|Matthew Henry's Concise Commentary|
3:22-39 Judgments are prepared for such scorners as Abner; but Joab, in what he did, acted wickedly. David laid Abner's murder deeply to heart, and in many ways expressed his detestation of it. The guilt of blood brings a curse upon families: if men do not avenge it, God will. It is a sad thing to die like a fool, as they do that any way shorten their own days, and those who make no provision for another world. Who would be fond of power, when a man may have the name of it, and must be accountable for it, yet is hampered in the use of it? David ought to have done his duty, and then trusted God with the issue. Carnal policy spared Joab. The Son of David may long delay, but never fails to punish impenitent sinners. He who now reigns upon the throne of David, has a kingdom of a nobler kind. Whatever He doeth, is noticed by all his willing people, and is pleasing to them.
Verse 33. - The king lamented. The word is the same as that used in ch. 1:17. The word rendered "fool" is nabal (for which see 1 Samuel 25:25). The idea contained in the word is not that of mere silliness, but of worthlessness also; and thus in Psalm 14:1 we find that the nabal is also an atheist.
Gill's Exposition of the Entire Bible
And the king lamented over Abner,.... Delivered an elegy or funeral oration, which he had composed on this occasion, as Josephus (u) suggests: for he had cried and wept before, but now he expressed something as follows:
and said, died Abner as a fool dieth? the meaning of the interrogation is, he did not; the Targum is"did Abner die as wicked men die?''no, he did not; he did not die for any wickedness he had been guilty of; he did not die as a malefactor, whose crime has been charged and proved in open court, and sentence of condemnation pronounced on him righteously for it; but he died without anything being laid to his charge, and much less proved, and without judge or jury; he was murdered in a clandestine, insidious, and deceitful manner; so the word "fool" is often taken in Scripture for a wicked man, especially in the book of Proverbs; the Septuagint version leaves the word untranslated,"died Abner according to the death of Nabal?''no; but it could hardly be thought that David would mention the name of any particular person on such an occasion.
(u) Ut supra. (Antiqu. l. 7. c. 1. sect. 6.)

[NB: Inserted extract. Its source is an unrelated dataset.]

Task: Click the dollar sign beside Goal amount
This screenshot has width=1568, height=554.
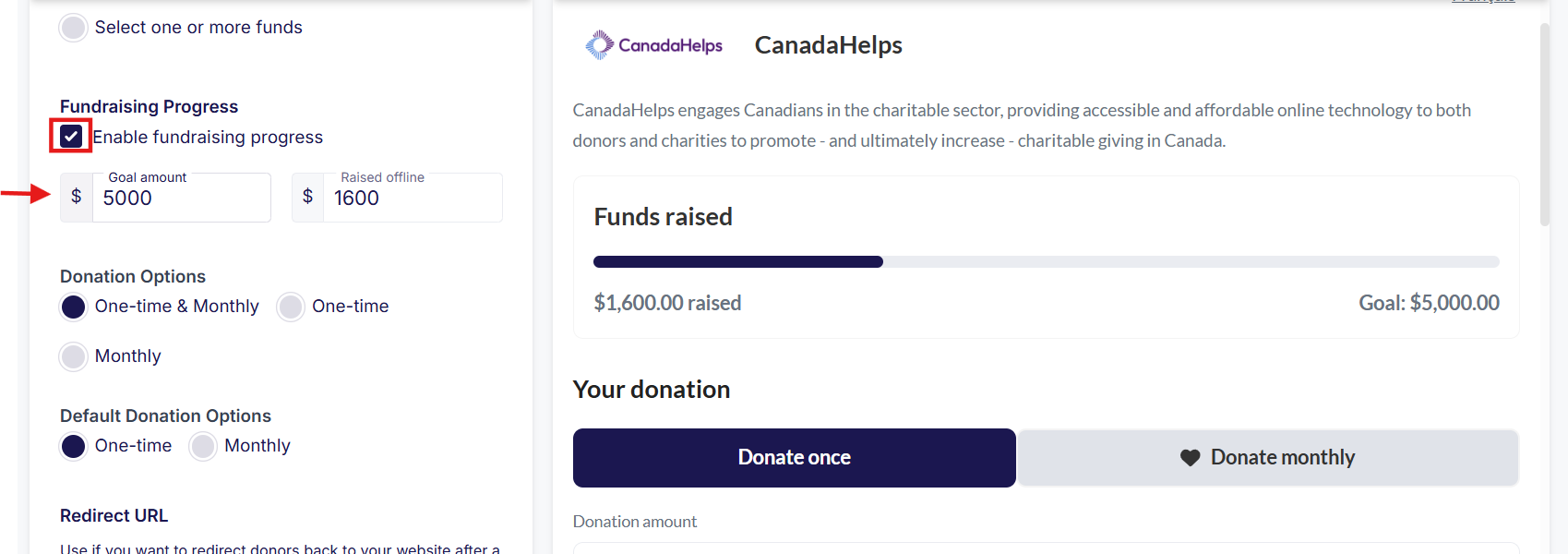Action: point(77,197)
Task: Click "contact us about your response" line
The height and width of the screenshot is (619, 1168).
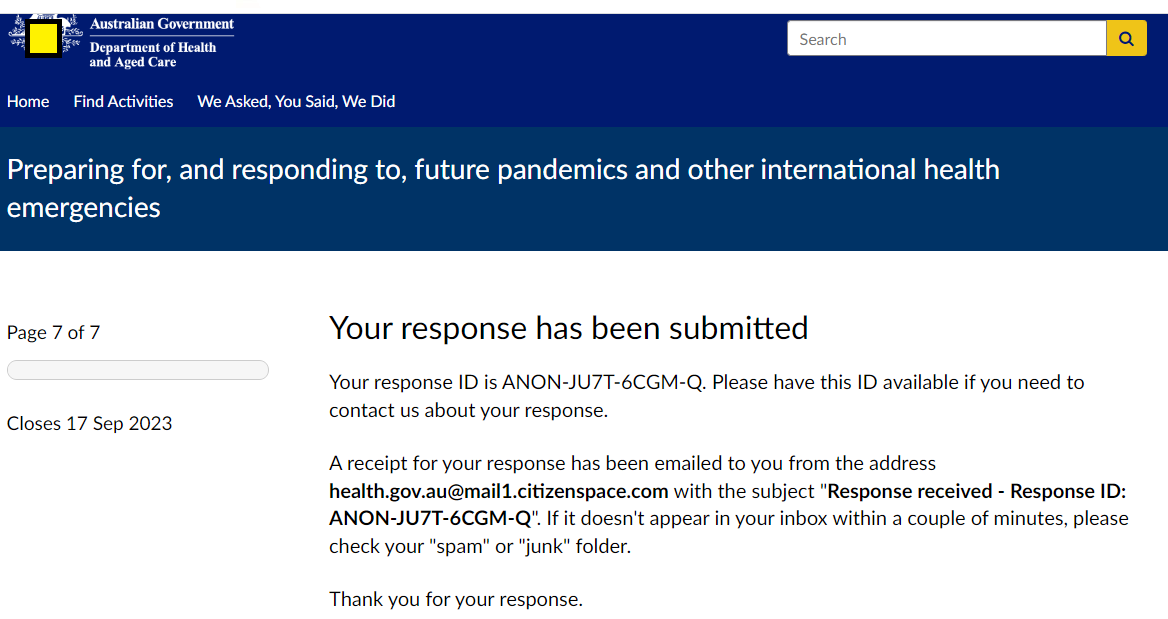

Jamieson-Fausset-Brown Bible Commentary
33, 34. the king lamented over Abner—This brief elegy is an effusion of indignation as much as of sorrow. As Abner had stabbed Asahel in open war [2Sa 2:23], Joab had not the right of the Goel. Besides, he had adopted a lawless and execrable method of obtaining satisfaction (see on 1Ki 2:5). The deed was an insult to the authority, as well as most damaging to the prospects of the king. But David's feelings and conduct on hearing of the death, together with the whole character and accompaniments of the funeral solemnity, tended not only to remove all suspicion of guilt from him, but even to turn the tide of popular opinion in his favor, and to pave the way for his reigning over all the tribes more honorably than by the treacherous negotiations of Abner.